Dall'età di Augusto alla tarda antichità

L’avvento della tecnica della soffiatura libera o combinata con l’uso di stampi, rivoluzionò l’industria vetraria e permise una vasta diffusione degli oggetti in vetro per la riduzione dei tempi tecnici di lavorazione e la possibilità di creare una grande varietà di forme in tempi brevi.
L’invenzione della canna da soffio avviene in ambiente medio orientale: la più antica testimonianza proviene da Gerusalemme in un contesto datato alla prima metà del I secolo a.C.. La prima commercializzazione del vetro soffiato coincide con la conquista dell’Egitto (31 a.C.) e l’instaurazione del principato di Augusto alla fine del I secolo (27 a.C.-14 d.C.): fattori politici ed economici congiunti all’intensificarsi del commercio marittimo nel Mediterraneo e l’affinamento delle conoscenze tecniche, favorirono la capillare diffusione di manufatti soffiati nel mondo romanizzato, fino alla loro predominanza sui mercati nel corso del I secolo d.C. La conquista dei regni ellenistici determinò un afflusso di ricchezze e di artigiani specializzati dal Mediterraneo orientale: maestranze ed officine vetrarie si stabilirono a Roma, in Campania (Cuma, Pozzuoli) e lungo la costa alto-adriatica (Aquileia), aree che da lunga data avevano intrattenuto rapporti commerciali con la Grecia e il Mediterraneo orientale.

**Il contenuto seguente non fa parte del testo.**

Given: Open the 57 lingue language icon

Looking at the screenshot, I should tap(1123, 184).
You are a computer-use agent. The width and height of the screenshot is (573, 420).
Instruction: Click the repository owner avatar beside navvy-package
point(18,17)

Importanti centri di produzione si diffusero a oriente (costa Siro-palestinese) e a occidente del Mediterraneo (Avenches in Svizzera, Lione e Saintes in Francia), caratterizzati spesso da un linguaggio formale-stilistico comune. Da prodotto riservato all’élite sociale, il vetro entra nella vita quotidiana di tutti i ceti accanto al vasellame ceramico e metallico di cui spesso imita le forme. Nella fase iniziale della produzione frequente è l’uso del vetro soffiato colorato ottenuto con l’addizione di ossidi metallici; dalla metà circa del I secolo d.C. prevale l’uso del vetro naturale di colorazione azzurra mentre verso la fine del I secolo si torna a prediligere il vetro incolore, sottile e trasparente. Questa preferenza coinvolse le produzioni di vetro più corrente, dagli unguentari ai recipienti di uso domestico, sia in Oriente che in Occidente.